So you backed up last quarter’s financial earnings report onto your external hard drive, no big deal.
And yeah, you lent Frank a copy of the same data on a flash drive, burned it to a disc to mail to the branch office, put a shared version on your company’s intranet, and then you put a copy on your iPod – just for kicks. These days, sensitive data can reside on so many different types of devices that endpoint security has been completely redefined.
Security vendor Symantec says it’s trying to ease the burden of IT administrators who must attempt to keep a seal on corporate data. The Cupertino, Calif.-based company is releasing Endpoint Encryption 7.0 today, a piece of management software that provides advanced encryption for desktops, laptops, and removable storage devices (including your iPod).
“It’s very simple to use and to administer, and it provides a really high level of protection,” says Rich Langston, senior manager of product management at Symantec. “We’re protecting the data on any piece of removable media, or the data on your hard drive.”
In fact the product comes in three versions – the Full Disk Edition, Removable Storage Edition or the version that includes both. Licenses per year cost $72 per user for one of the products or $107 per user for the all-inclusive version. Order more than 1,000 licenses and there’s a discount.
Many security analysts will vouch for encryption as a mantra to prevent potentially embarrassing and costly data leaks of corporate information. Theft or loss of data was the cause of most data breaches that could have potentially resulted in identity theft (57 per cent of the total), according to Symantec.
Case in point, a U.K. prison recently lost a USB memory stick containing the medical details of more than 6,000 prisoners. The data was encrypted, but the password to unlock the encryption was written on a note attached to the drive.
Clearly there’s a need to be met for encryption products, says Andrew Jaquith, senior analyst with Forrester Research, located in Cambridge, Mass.
“It’s one of those things where it’s a warm security blanket, and you can choose to encrypt everything,” he says. “The likelihood of having a toxic data spill is reduced.”
Full disk encryption is pretty much a standard process with not many dramatic differences between vendors, he adds. The real difference in the products is the management tool made available to IT admins who must oversee the encryption process.
Endpoint Encryption 7 is designed to run on Windows-based machines and offers Advanced Encryption Standard in 128-bit or 256-bit lengths. To the end user, the encryption is transparent after they enter a password on booting up their system. IT admins can set policy usage rules to determine how the user can take data off of their system and move it around.
“If you wanted to securely pass around a disk with some financial information on it in a group, you can give everyone a password to unlock that data,” Langston explains. “Or you can place the security certificate on their machines before they even get the disk.”
Users can put a collection of files onto their removable media with a self-extracting archive. Then only authorized users would be able to extract that archive to see the data on the disk.
Symantec also provides a light-weight utility that will decrypt files that users want to take home to work on. Again, IT admins can choose to allow or block this function.
Endpoint Encryptions first debuted last March when Symantec rebranded GuardianEdge Technologies software through an OEM licensing deal. Symantec has said they eventually plan to package the encryption tool into their Endpoint Protection site that also includes anti-virus, network-access control, device control, intrusion prevention and firewall capabilities.
There are no plans to do that in the short term, but it remains a possibility, Langston says.
Symantec’s approach to encryption differs from McAfee’s strategy, Jaquith says. The competing security vendor bought SafeBoot to provide endpoint encryption. But Symantec is partnering to provide theirs.
“I don’t know if this is one of those date-before-you marry situations where they re-brand now and then if it’s a real barnburner for them, buy this later,” he says.
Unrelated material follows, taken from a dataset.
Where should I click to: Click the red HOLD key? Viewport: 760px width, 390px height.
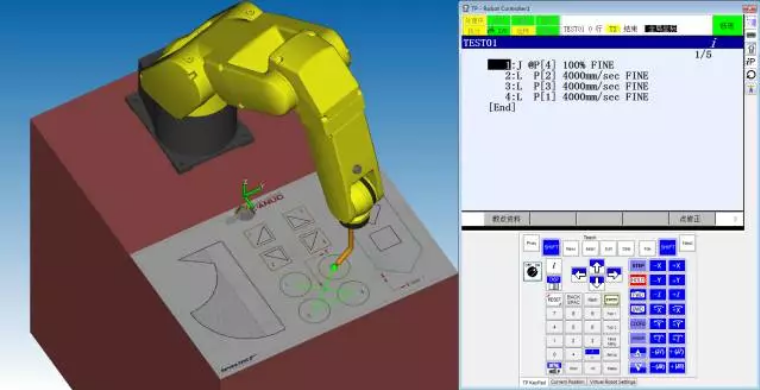638,280

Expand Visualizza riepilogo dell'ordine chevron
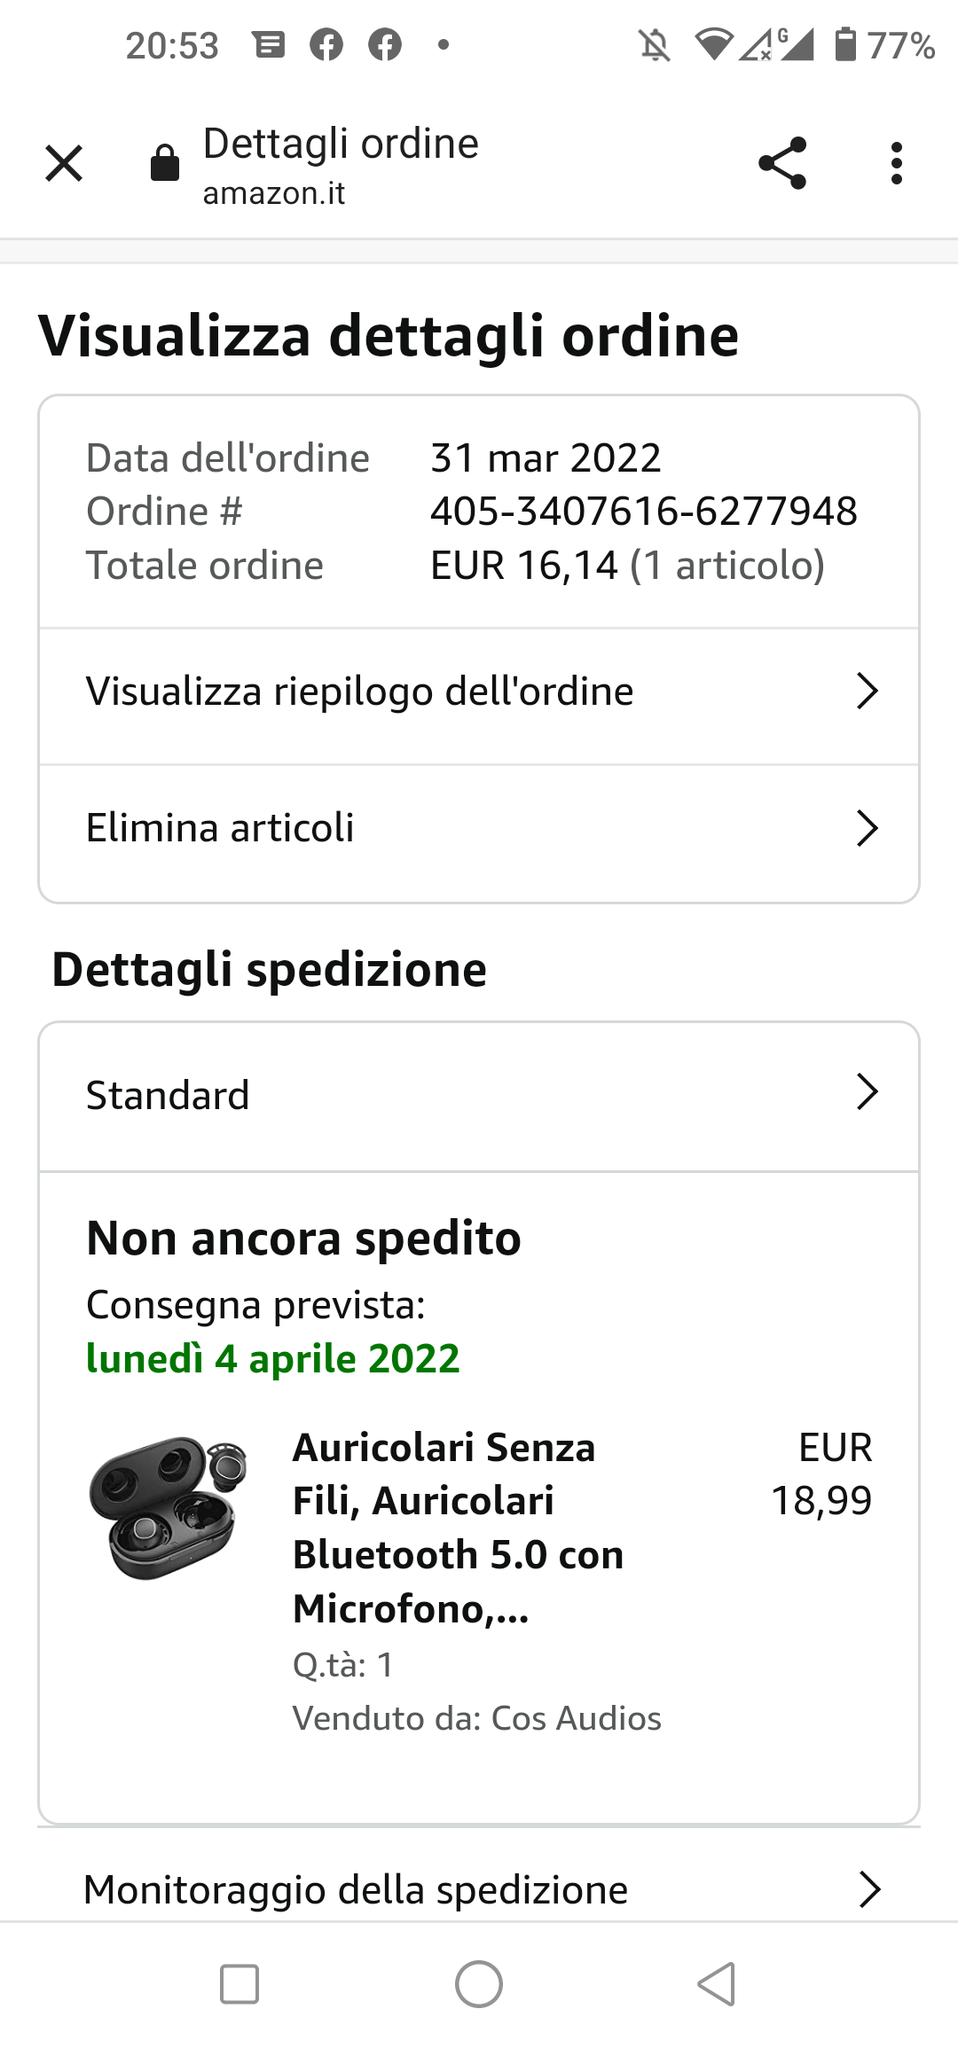click(x=867, y=691)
The new release includes several features that aren’t in Version 6. IT admins are no longer limited to encryption on computers that use ActiveDirectory. Now non-domain computers and Novell e-Directory computers are supported as well.
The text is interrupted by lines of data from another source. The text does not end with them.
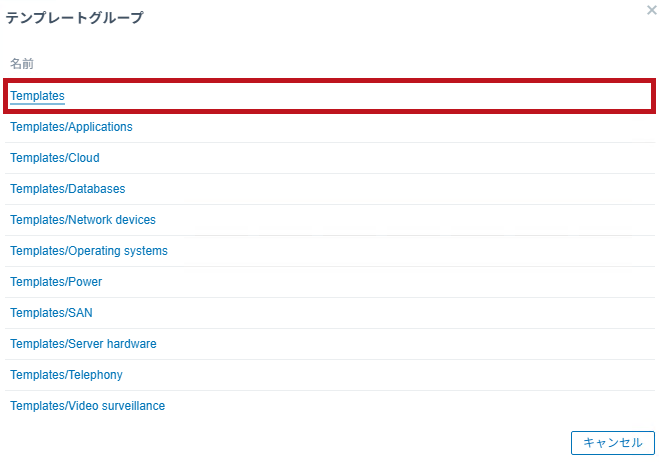Screen dimensions: 659x462
Task: Close the テンプレートグループ dialog with X
Action: 651,10
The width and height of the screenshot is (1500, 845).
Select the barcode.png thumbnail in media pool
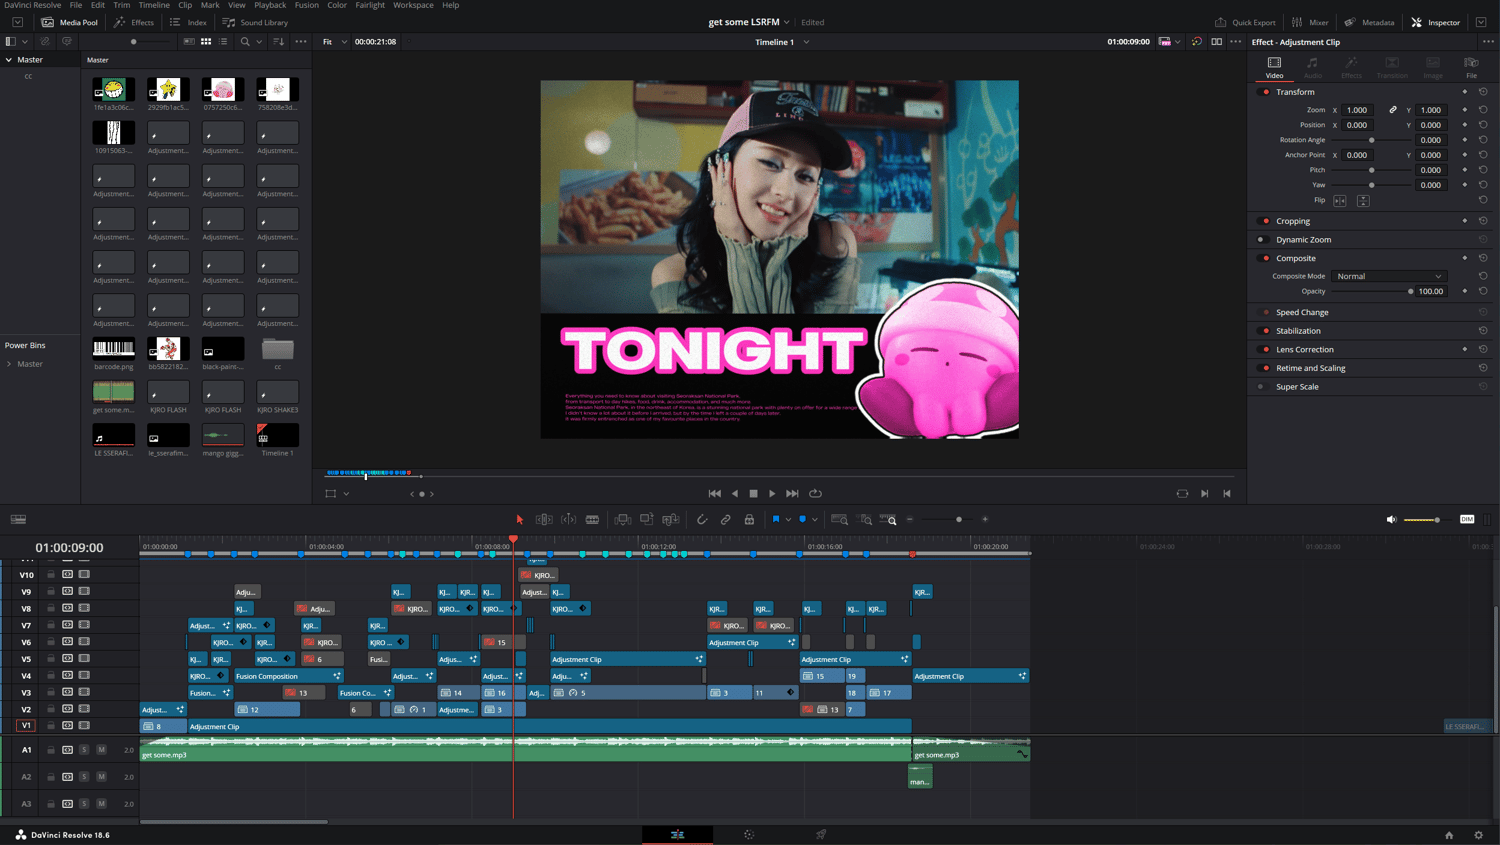pyautogui.click(x=113, y=349)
Admins will also enjoy some better reporting features that make it easier to see whether a system is currently encrypted or not, and to identify what has been decrypted, Langston says. A new recovery tool can also help retrieve data from a disk that is failing.
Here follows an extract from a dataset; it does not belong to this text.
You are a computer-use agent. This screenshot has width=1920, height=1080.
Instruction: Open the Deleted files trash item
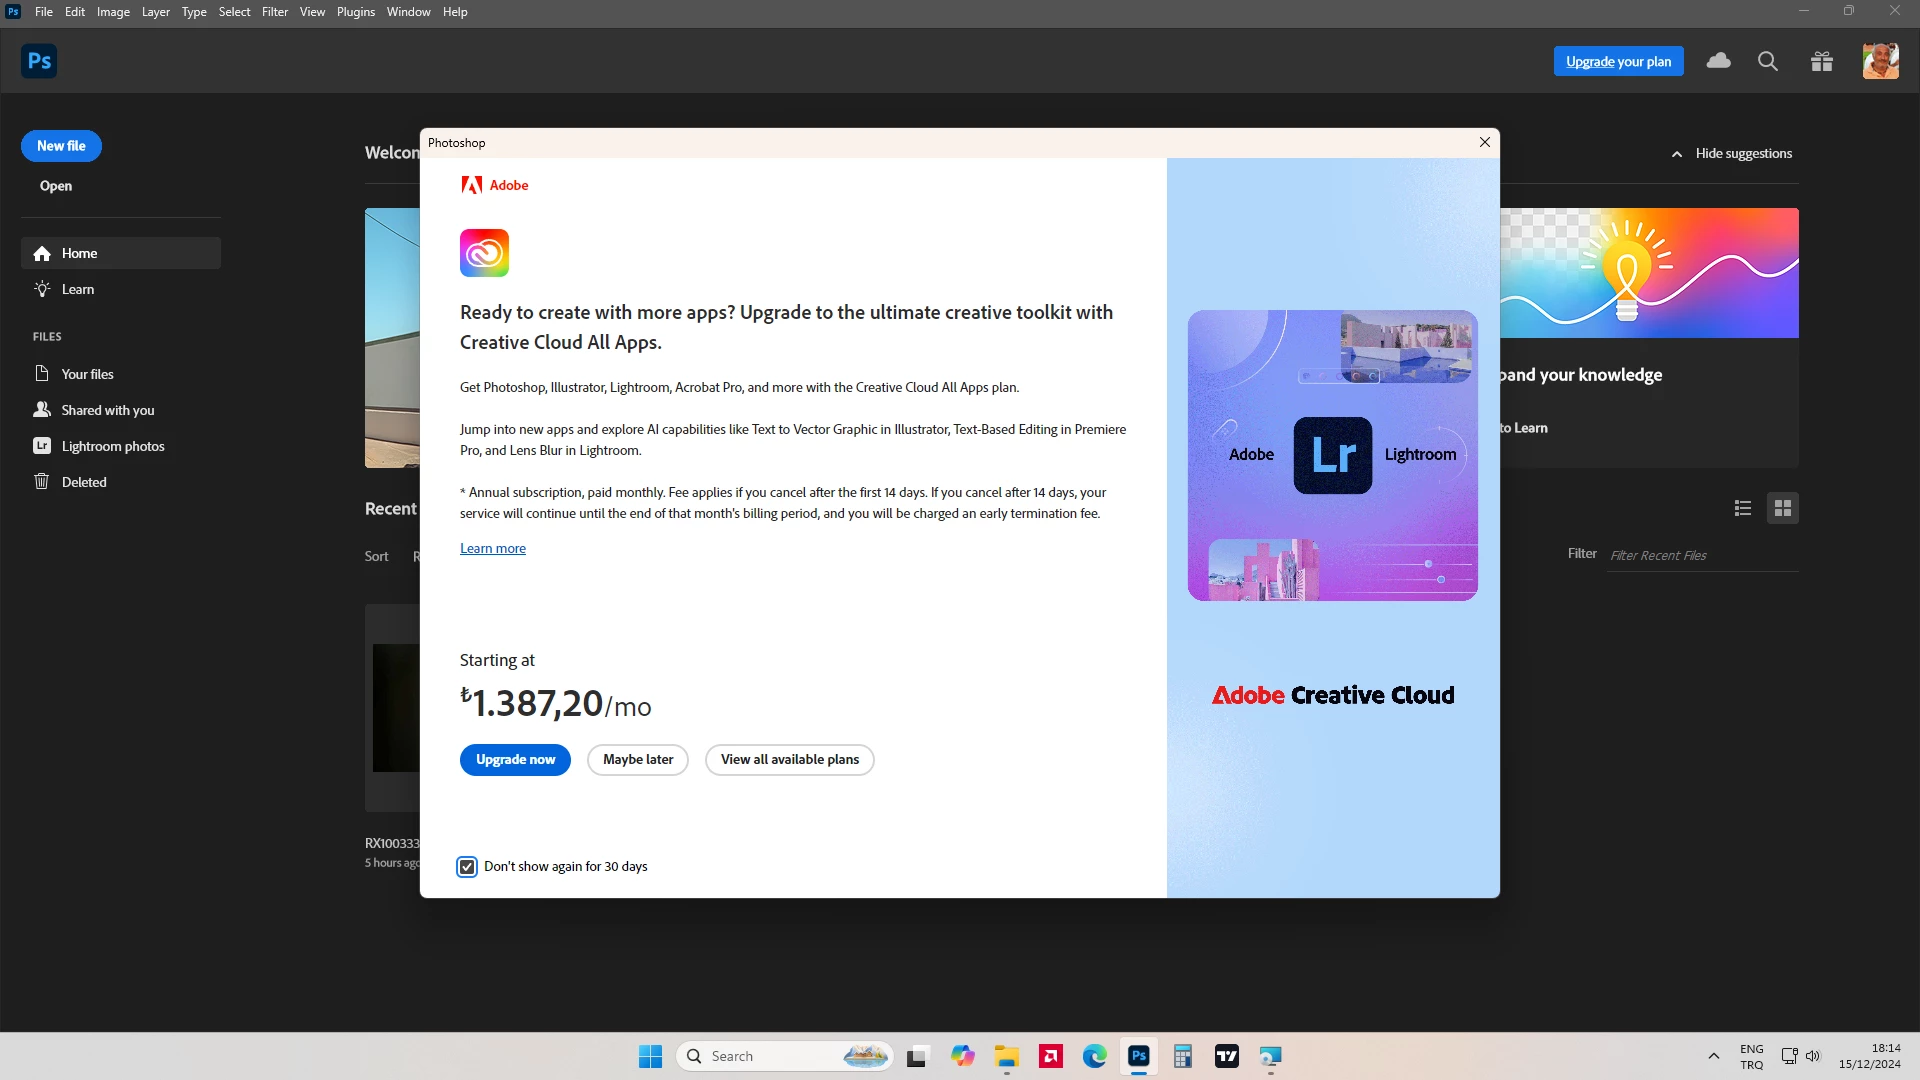tap(84, 482)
The tool can be deployed with Symantec’s Altiris Software Delivery Suite, which helps admins keep desktop machines configured consistently and allows for easy patching.
“We’ve targeted this product for any buyer who has these types of concerns,” Langston says. “We’ve had interest and success selling to small law firms and to very large enterprise customers.”
Companies running other Symantec software will be tempted to add this to their line-up, Jaquith says. But, “the pricing on encryption products are artificially high because they are in demand.”
Symantec’s pricing is competitive compared to other products on the market, he says. But expect it to come down over time.
Especially when encryption comes included in Windows Vista Enterprise Edition, in the form of BitLocker.